| DIRECTIONS FOR THIS TASK |
Word for word, copy the lines from the one with "Task: Maximize the /dev/ttyACM0 serial window" to the last line of the data below, counting both, and keep every picture out.

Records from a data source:

Segment Open

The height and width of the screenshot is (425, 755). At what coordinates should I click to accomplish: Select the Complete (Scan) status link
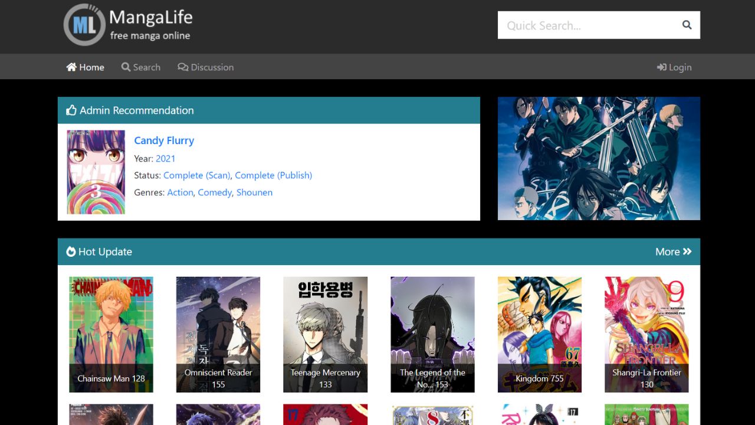(196, 175)
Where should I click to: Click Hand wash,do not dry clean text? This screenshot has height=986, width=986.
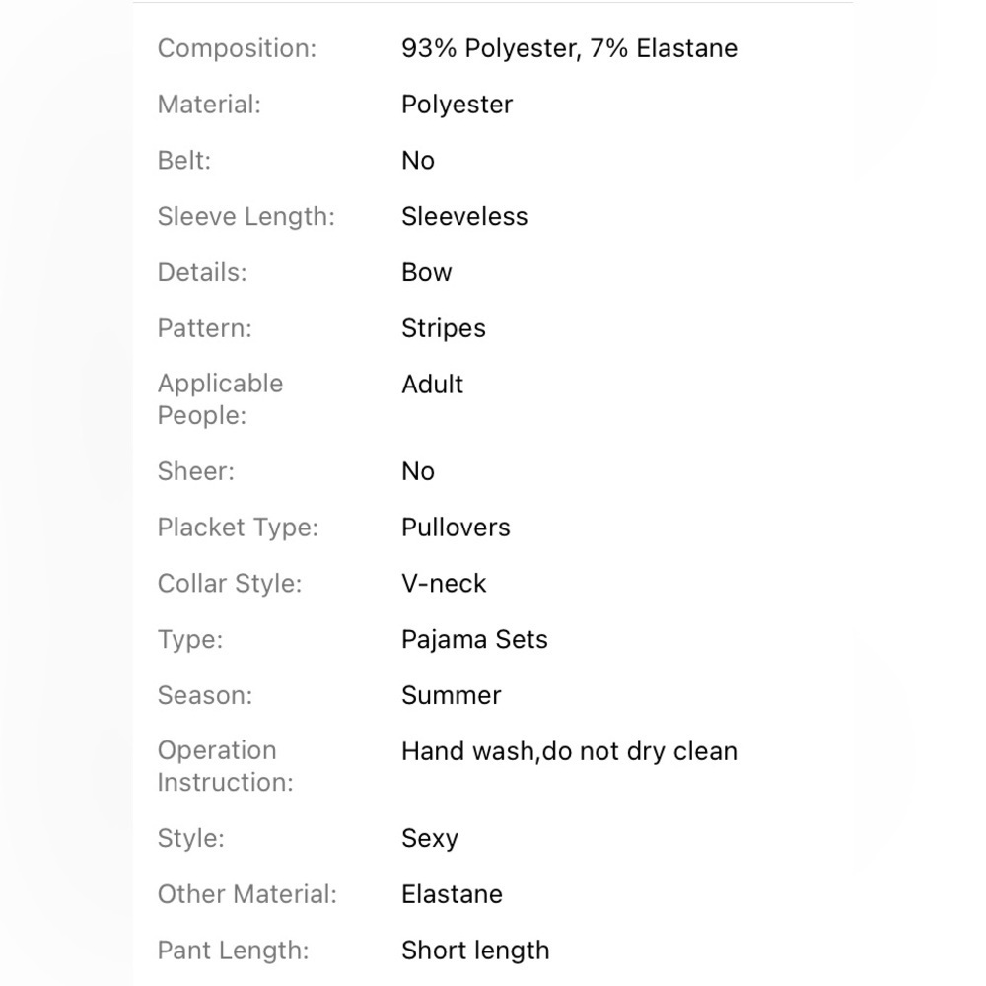(x=569, y=752)
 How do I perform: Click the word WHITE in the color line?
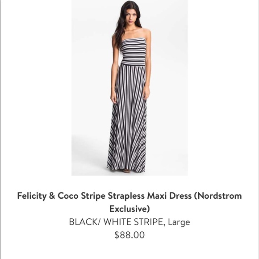point(117,222)
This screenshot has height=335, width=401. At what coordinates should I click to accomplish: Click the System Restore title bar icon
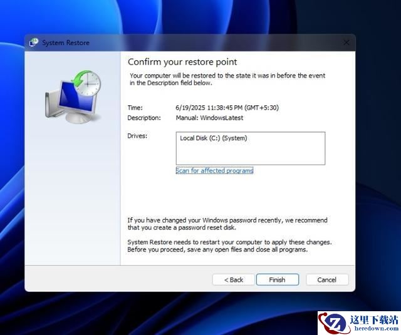pyautogui.click(x=34, y=43)
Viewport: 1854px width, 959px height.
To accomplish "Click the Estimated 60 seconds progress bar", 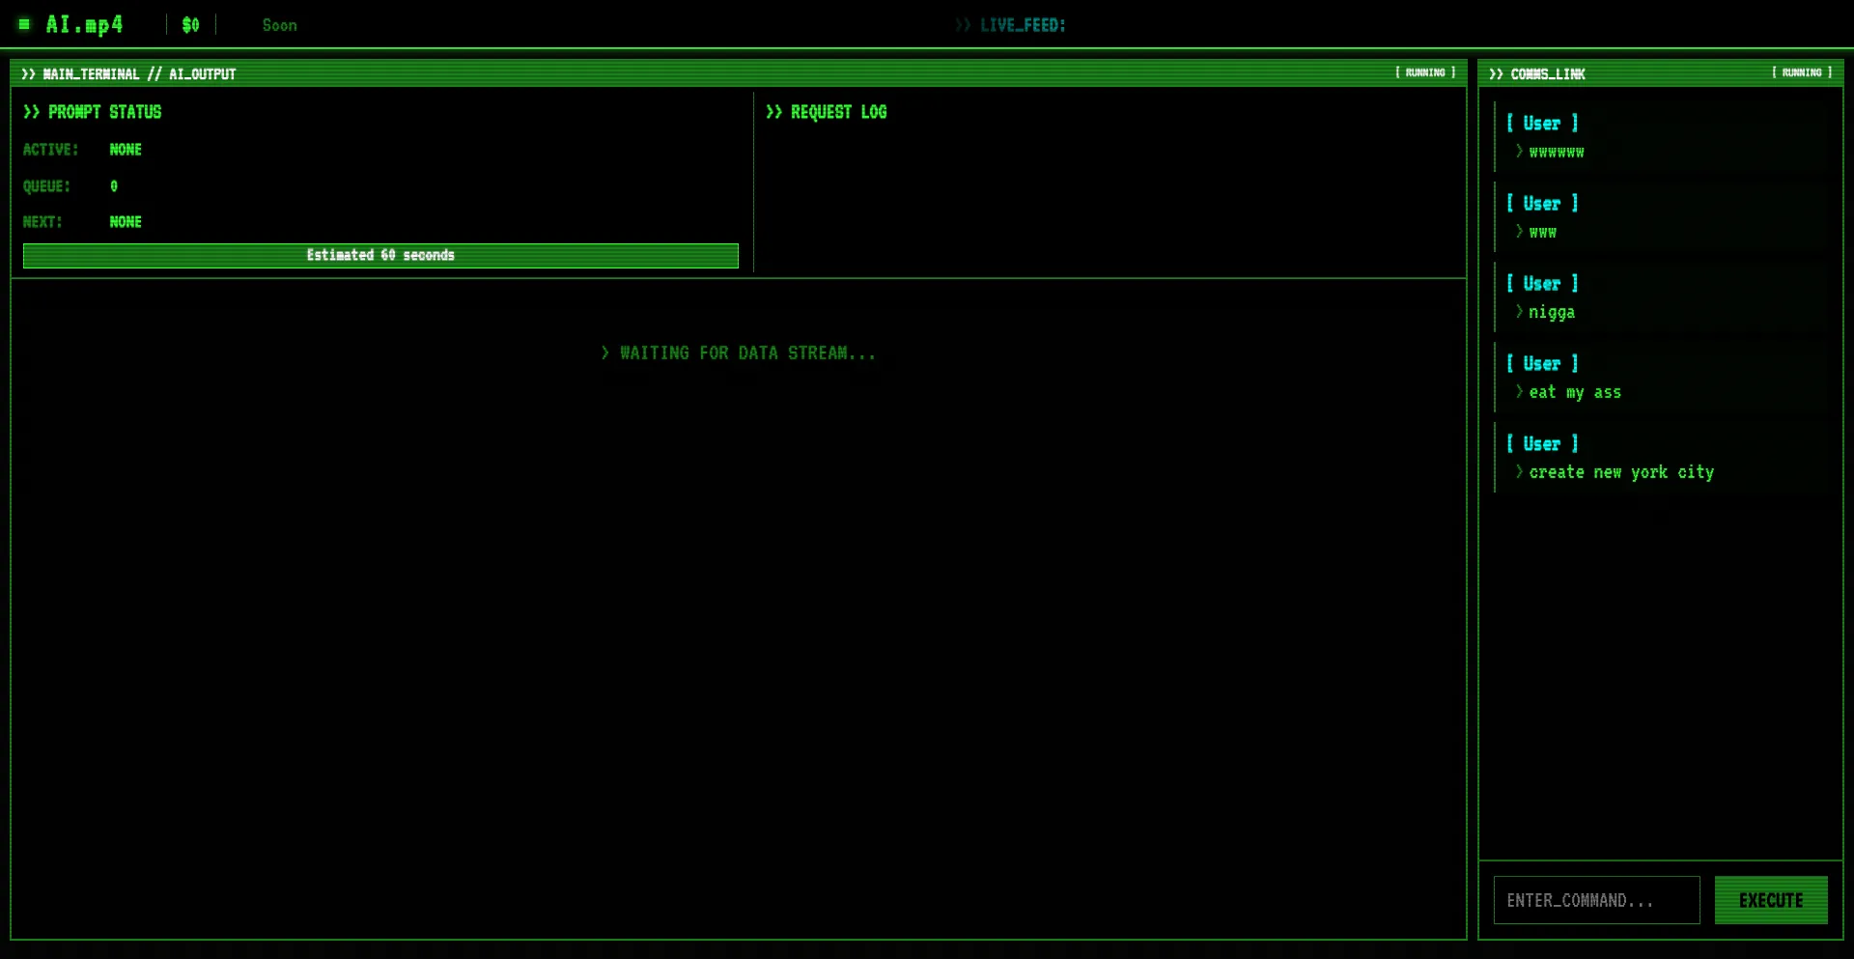I will (380, 256).
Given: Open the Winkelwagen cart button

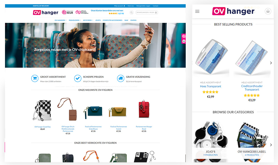Looking at the screenshot, I should [x=147, y=13].
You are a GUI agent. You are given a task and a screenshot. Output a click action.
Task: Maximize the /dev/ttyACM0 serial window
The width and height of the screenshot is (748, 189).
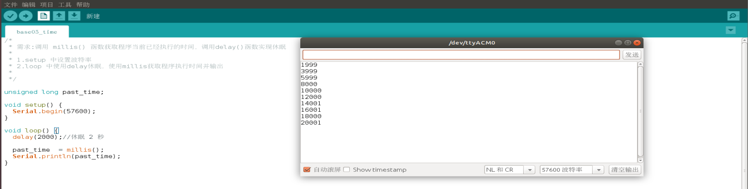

Segment Closed

| SOLVED PROBLEM |
Task: Maximize the /dev/ttyACM0 serial window
The width and height of the screenshot is (748, 189).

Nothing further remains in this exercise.